Yankee-3 Sağcılar ve Solcular Amerika’ya Karşı Olamazlar
Celâl Bayar, 1957’de “Otuz sene sonra bu mübarek memleket 50 milyon nüfusu ile küçük bir Amerika olacaktır” diyordu. Tek Parti sultasından kurtulmanın sembolü olan Menderes, yolsuz ve susuz ülkeye hizmet getirme anlayışıyla kapıları sonuna kadar Amerika’ya açan ilk başbakandır.

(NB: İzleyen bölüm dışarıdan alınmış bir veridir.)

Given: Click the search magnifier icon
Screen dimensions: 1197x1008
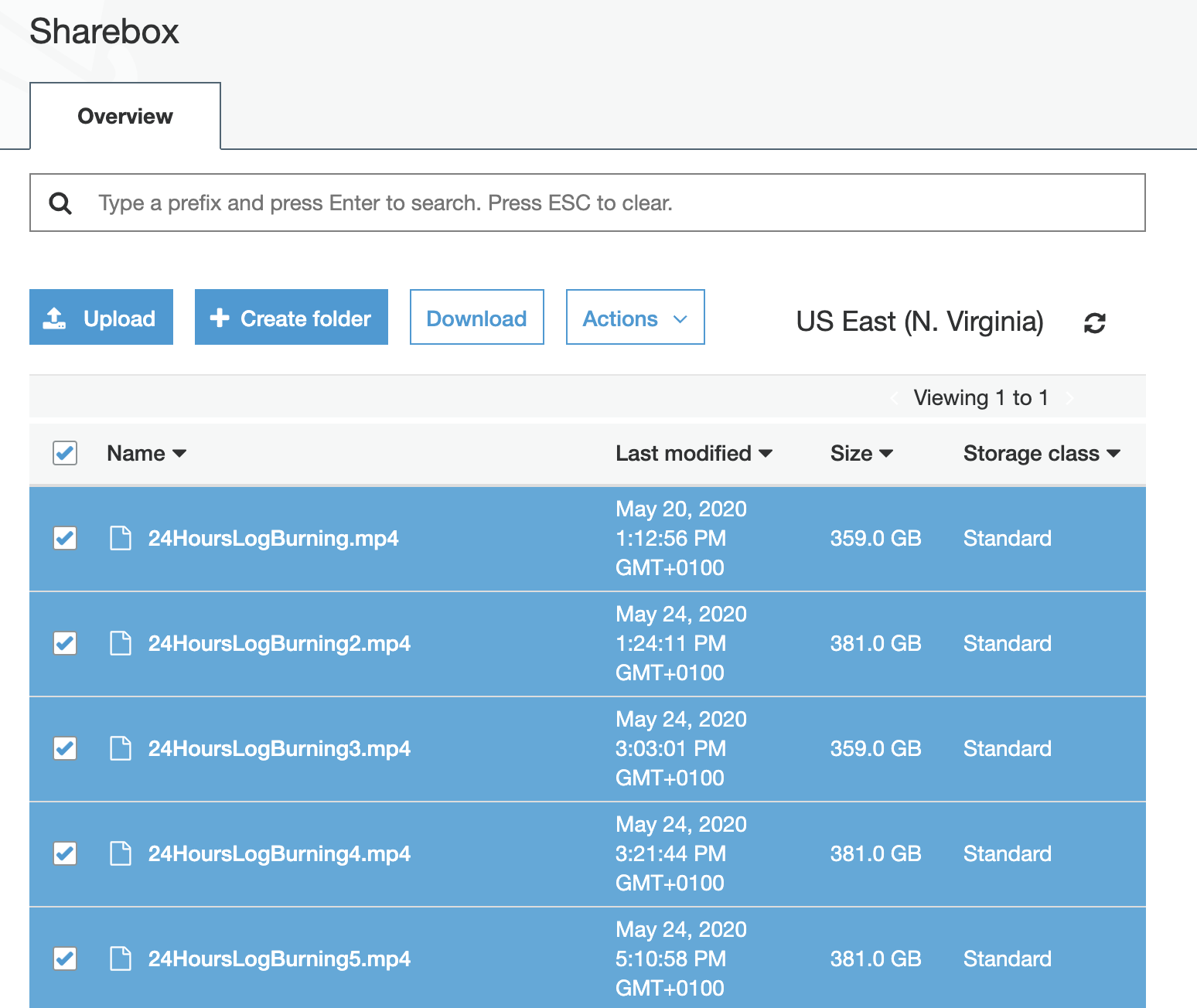Looking at the screenshot, I should [x=60, y=203].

Türkiye’nin Kore savaşına asker göndermesiyle seçkinlerde ve “burjuvalaşmaya” çalışan zümrede Amerikan sempatizmi hızla gelişir. 1950’nin başında Celal İnce adlı bir müzisyenin söylediği “Dostluk Şarkısı”, Menderes dönemini Ankara ve İstanbul’a geçiren yaşlıların hafızasında kalmış olmalı. Şarkı, Amerika dostluğunu dillendiriyor. Şarkının gâyesi İnce tarafından plağın arka yüzünde şu cümlelerle ifade ediliyor:
“Dünya durdukça, hürriyet sayesinde Amerikalılarla beraber olduğumuz dostluk ateşinin sönmeyeceği, her iki ülkenin Kore’de kan kardeşi olduğu...”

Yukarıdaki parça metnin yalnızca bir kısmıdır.